The Comeback
Voice AI agents handle customer inquiries, process orders, upsell products, and resolve account issues. Phone — long presumed dying — has become a preferred channel for urgent and high-intent interactions because AI removed the wait-time problem that killed its reputation. The 2025 Forrester CX wave noted that voice’s share of the support mix climbed from 18% to 27% in voice-AI-enabled enterprises while overall ticket volume held steady. Sierra, Decagon, Cresta, PolyAI, Vapi, and Retell AI are the named voice-native platforms; the hyperscalers (AWS Connect with Bedrock, Azure Communication Services with Copilot, Google Dialogflow CX with Vertex AI) cover the build-it-yourself path.
Where Voice Wins
Urgent problems — service outages, billing surprises, account lockouts, anything where the customer wants resolution within minutes. High-intent transactions — flight changes, medical scheduling, insurance claim opening, mortgage payoff requests. Populations underserved by chat — older customers with mobility or vision issues, customers in vehicles, customers in environments where typing is impractical, anyone covered by ADA or similar accessibility frameworks. The 2026 maturity is comfortable handling 50+ languages on the leading platforms; PolyAI is particularly strong on accent variation in English markets.
What Voice Struggles
Multi-step workflows requiring form completion compress poorly to voice. Complex data consumption — comparing five plan options, reading a long policy document, scanning a list of charges — works far better in a visual interface. Detail-heavy tasks where the customer needs to process a list. Anything that benefits from screenshots, links, or attachments. The right pattern is often hybrid: voice for the urgent open, chat or email for the document-heavy follow-up. Build the handoff explicitly with session-store continuity rather than asking the customer to repeat themselves.
Implementation Reality
Voice AI requires sub-second time-to-first-audio (Sierra and Decagon design to 500-800ms targets), barge-in support (the customer interrupts mid-utterance and the agent yields gracefully), end-of-utterance detection that handles “umm” and pauses without hanging up, prosody control, and TTS quality that does not feel robotic. The integration burden is substantial: telephony (SIP trunking, IVR sit-alongside or replacement), CRM screen-pop and post-call wrap, workforce management (NICE, Verint, Calabrio), recording and compliance (two-party consent in California, Florida, Pennsylvania, Massachusetts, plus the EU AI Act Article 50 disclosure requirement). Budget six months and the platform cost in parity with the integration cost.
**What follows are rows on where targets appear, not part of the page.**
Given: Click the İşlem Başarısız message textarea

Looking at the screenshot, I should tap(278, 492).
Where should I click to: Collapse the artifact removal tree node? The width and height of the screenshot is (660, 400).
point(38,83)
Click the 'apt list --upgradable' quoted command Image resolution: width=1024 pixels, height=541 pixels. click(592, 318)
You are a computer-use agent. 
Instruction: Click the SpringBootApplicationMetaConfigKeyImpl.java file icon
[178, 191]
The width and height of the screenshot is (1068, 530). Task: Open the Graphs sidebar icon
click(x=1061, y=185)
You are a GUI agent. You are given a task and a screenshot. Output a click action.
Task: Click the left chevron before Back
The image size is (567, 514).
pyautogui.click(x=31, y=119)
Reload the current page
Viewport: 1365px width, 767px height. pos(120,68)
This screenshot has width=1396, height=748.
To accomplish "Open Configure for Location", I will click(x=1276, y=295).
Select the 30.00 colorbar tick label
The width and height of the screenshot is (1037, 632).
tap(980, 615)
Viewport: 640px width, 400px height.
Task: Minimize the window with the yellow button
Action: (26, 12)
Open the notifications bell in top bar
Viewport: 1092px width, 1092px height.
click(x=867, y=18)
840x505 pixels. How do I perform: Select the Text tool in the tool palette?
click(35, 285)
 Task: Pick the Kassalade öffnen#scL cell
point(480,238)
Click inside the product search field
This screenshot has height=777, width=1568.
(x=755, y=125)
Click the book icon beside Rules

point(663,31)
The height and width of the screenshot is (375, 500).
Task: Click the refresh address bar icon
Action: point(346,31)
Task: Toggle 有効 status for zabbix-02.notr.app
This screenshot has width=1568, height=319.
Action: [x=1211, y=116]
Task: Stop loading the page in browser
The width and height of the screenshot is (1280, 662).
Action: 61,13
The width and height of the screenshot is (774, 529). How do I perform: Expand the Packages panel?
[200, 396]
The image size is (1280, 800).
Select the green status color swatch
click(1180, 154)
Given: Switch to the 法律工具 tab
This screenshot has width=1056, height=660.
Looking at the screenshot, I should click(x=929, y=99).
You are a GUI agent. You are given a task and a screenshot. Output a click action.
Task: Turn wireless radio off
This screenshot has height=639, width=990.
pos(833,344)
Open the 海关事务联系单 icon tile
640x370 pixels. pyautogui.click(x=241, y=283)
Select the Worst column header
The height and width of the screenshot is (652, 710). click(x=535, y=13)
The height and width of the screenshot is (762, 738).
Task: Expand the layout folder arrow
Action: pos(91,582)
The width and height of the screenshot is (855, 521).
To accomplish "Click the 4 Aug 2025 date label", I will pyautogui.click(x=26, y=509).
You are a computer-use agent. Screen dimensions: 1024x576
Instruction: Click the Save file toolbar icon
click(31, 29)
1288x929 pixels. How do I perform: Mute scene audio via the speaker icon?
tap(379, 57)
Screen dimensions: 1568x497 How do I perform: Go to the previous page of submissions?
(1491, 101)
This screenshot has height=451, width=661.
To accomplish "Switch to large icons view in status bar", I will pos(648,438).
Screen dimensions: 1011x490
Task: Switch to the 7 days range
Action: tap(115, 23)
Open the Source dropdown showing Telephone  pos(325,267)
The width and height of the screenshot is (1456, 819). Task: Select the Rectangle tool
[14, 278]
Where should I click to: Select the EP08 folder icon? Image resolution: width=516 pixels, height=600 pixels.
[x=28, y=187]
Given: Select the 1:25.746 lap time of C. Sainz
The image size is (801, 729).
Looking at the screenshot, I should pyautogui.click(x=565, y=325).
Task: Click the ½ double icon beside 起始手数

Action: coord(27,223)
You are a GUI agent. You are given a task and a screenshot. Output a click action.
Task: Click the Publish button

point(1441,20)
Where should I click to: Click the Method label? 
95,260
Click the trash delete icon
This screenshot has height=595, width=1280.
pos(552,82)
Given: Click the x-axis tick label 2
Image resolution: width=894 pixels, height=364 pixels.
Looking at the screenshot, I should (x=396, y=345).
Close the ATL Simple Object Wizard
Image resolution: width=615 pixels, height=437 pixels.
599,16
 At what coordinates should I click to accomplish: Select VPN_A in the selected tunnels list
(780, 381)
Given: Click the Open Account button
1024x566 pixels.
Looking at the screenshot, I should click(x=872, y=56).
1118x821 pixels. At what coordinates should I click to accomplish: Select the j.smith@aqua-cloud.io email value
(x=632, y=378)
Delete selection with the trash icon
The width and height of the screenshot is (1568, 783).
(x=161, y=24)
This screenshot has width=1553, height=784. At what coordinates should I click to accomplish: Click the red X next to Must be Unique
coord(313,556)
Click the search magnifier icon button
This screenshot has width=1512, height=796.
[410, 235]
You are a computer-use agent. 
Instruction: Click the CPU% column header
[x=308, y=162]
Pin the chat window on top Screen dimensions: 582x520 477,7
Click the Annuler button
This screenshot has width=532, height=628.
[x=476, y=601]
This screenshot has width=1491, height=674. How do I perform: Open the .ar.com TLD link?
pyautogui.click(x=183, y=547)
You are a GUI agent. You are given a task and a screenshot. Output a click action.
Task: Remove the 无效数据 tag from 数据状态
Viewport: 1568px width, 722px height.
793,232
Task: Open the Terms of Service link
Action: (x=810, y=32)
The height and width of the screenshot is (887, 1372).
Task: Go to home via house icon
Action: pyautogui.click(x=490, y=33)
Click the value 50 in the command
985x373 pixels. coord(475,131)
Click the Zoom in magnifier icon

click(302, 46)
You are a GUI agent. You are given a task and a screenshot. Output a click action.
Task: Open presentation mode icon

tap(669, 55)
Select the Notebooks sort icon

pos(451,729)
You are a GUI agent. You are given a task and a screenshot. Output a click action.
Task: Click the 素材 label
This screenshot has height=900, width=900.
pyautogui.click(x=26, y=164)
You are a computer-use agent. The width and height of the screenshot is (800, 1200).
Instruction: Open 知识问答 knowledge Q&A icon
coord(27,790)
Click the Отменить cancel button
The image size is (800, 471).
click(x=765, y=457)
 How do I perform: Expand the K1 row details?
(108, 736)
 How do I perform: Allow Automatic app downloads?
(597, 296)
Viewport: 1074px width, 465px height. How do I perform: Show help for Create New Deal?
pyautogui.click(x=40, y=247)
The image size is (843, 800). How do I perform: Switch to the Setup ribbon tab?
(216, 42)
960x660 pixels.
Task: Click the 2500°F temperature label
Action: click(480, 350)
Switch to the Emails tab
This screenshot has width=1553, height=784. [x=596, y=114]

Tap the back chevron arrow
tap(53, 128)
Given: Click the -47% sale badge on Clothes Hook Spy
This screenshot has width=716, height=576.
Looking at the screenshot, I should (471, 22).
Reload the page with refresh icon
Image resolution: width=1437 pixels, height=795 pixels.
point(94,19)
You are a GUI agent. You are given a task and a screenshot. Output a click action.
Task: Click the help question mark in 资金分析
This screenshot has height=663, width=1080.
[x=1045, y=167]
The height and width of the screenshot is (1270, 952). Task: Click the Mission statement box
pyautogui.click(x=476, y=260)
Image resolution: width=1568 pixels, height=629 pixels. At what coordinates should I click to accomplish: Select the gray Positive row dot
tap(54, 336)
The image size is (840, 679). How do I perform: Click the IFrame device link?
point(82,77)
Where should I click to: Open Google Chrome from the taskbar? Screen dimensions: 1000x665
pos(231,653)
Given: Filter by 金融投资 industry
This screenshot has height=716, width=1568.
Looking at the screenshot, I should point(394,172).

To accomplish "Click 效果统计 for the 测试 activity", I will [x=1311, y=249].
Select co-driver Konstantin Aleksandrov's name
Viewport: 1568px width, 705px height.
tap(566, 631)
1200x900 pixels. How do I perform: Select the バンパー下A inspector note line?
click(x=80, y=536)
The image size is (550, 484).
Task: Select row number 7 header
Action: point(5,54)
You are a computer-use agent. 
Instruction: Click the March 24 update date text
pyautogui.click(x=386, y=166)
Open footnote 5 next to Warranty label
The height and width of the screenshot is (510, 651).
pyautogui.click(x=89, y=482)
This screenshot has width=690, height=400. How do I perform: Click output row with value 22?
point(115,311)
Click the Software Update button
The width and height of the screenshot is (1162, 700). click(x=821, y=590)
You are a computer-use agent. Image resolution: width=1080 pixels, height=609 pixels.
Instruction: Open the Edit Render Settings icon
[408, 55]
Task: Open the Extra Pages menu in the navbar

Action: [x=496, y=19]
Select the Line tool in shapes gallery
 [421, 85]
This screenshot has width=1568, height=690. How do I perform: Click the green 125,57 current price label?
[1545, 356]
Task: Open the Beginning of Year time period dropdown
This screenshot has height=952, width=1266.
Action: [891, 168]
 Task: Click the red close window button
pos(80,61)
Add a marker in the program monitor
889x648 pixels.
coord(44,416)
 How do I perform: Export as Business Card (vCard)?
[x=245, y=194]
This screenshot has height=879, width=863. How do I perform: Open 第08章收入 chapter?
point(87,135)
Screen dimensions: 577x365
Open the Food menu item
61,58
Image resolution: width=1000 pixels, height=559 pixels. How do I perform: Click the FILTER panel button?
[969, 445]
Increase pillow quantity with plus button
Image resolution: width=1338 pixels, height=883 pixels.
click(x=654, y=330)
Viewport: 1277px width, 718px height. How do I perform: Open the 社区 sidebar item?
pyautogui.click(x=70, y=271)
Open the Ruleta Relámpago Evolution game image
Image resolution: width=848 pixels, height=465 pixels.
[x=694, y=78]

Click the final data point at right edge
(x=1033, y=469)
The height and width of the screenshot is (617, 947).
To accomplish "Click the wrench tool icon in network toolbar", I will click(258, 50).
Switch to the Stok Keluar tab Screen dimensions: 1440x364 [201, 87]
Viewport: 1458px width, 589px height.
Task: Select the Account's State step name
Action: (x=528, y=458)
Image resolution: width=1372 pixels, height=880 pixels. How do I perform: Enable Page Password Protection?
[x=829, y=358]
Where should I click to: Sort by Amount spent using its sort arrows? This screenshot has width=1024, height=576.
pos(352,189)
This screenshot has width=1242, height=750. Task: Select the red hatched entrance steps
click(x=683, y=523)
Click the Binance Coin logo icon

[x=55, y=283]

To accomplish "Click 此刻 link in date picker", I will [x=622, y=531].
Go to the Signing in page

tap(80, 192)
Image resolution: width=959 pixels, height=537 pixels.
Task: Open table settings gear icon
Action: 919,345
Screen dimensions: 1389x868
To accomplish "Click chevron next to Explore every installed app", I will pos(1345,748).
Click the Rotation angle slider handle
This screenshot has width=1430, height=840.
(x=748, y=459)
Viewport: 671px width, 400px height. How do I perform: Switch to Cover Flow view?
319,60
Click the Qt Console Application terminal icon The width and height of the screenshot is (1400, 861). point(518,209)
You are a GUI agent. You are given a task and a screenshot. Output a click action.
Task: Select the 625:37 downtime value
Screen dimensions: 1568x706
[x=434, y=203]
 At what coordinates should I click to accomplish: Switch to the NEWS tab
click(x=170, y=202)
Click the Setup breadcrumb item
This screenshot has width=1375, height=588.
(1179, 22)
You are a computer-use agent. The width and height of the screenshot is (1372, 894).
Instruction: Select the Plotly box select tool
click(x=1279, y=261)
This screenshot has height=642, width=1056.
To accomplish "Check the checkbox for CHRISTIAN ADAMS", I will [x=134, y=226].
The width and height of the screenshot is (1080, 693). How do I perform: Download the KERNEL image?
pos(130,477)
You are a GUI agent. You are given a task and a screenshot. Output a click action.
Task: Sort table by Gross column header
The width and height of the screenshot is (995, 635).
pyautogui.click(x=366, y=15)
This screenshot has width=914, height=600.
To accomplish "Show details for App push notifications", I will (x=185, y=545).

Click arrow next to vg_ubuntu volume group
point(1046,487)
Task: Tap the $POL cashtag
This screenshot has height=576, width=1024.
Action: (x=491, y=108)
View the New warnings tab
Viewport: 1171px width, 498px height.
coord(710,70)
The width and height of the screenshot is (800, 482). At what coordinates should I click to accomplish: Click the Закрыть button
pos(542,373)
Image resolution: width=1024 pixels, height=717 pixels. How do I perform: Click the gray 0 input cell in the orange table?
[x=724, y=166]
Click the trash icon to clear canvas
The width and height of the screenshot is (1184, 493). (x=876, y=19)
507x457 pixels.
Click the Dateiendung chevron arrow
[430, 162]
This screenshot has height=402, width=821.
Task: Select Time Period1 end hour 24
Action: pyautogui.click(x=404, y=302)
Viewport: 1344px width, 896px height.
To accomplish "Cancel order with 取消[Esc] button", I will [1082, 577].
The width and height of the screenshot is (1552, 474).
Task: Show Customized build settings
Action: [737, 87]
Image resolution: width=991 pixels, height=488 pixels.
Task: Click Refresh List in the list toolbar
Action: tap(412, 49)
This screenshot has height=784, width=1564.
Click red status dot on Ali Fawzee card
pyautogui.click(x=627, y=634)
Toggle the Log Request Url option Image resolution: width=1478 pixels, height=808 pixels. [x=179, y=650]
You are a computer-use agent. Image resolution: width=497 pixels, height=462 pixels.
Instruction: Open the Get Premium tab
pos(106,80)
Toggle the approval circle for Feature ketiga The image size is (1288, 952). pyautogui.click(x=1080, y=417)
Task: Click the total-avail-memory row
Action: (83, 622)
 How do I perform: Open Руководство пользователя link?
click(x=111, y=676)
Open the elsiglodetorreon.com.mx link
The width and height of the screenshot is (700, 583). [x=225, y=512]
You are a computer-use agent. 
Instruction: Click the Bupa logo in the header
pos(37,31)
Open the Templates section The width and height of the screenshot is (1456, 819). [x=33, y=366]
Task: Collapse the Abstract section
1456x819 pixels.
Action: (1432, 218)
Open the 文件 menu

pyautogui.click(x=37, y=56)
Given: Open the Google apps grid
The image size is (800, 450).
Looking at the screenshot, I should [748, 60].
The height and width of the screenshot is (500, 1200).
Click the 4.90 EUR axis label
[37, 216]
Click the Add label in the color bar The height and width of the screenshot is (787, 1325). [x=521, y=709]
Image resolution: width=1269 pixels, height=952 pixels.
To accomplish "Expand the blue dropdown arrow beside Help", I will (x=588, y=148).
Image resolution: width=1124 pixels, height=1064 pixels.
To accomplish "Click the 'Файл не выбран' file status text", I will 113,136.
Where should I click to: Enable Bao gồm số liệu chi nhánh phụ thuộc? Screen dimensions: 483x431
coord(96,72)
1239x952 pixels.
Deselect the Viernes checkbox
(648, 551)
Voice deployment unit economics
Per resolution platform (Sierra, Decagon) $0.85 - $4.50
Telephony per minute (Twilio, Vonage) $0.012 - $0.025
LLM tokens (input + output) $0.04 - $0.18 per call
Recording storage + compliance $0.002 per minute
ASR (Deepgram, AssemblyAI) $0.005 - $0.015 per min
TTS (ElevenLabs, OpenAI, Cartesia) $0.005 - $0.022 per min
What Changed in 2026
Three shifts: voice-native vendors became distinct from chat-first vendors who retrofitted voice; the EU AI Act Article 50 disclosure mandate (“you are speaking with an AI”) became enforced practice in EU markets; and outcome-based pricing reshaped procurement so the conversation moved from per-minute to per-resolved-call.
Common Failure Modes
The recurring failures: deploying voice AI behind a 90-second IVR menu the agent inherits before it ever speaks; missing the AI-disclosure requirement and accruing CSAT damage and regulatory risk; under-investing in human handoff so the customer repeats the entire problem when escalated; and not running the full scenario library against the agent before launch — voice failure modes (mishearing, talkover) do not appear in chat eval sets.
Cost Considerations
Voice deployments cost 3-5x chat per interaction but often resolve faster, so cost per resolution can come out comparable. Budget the integration line at parity with the platform line. Plan for compliance attestation (HIPAA BAA, PCI scope if payment is collected) before procurement.
What to do this week
Pull a week of recorded calls from your highest-volume queue. Tag each as voice-suited, chat-suited, or either. The mix decides the rollout sequence and whether voice AI is a deflection play or a copilot play.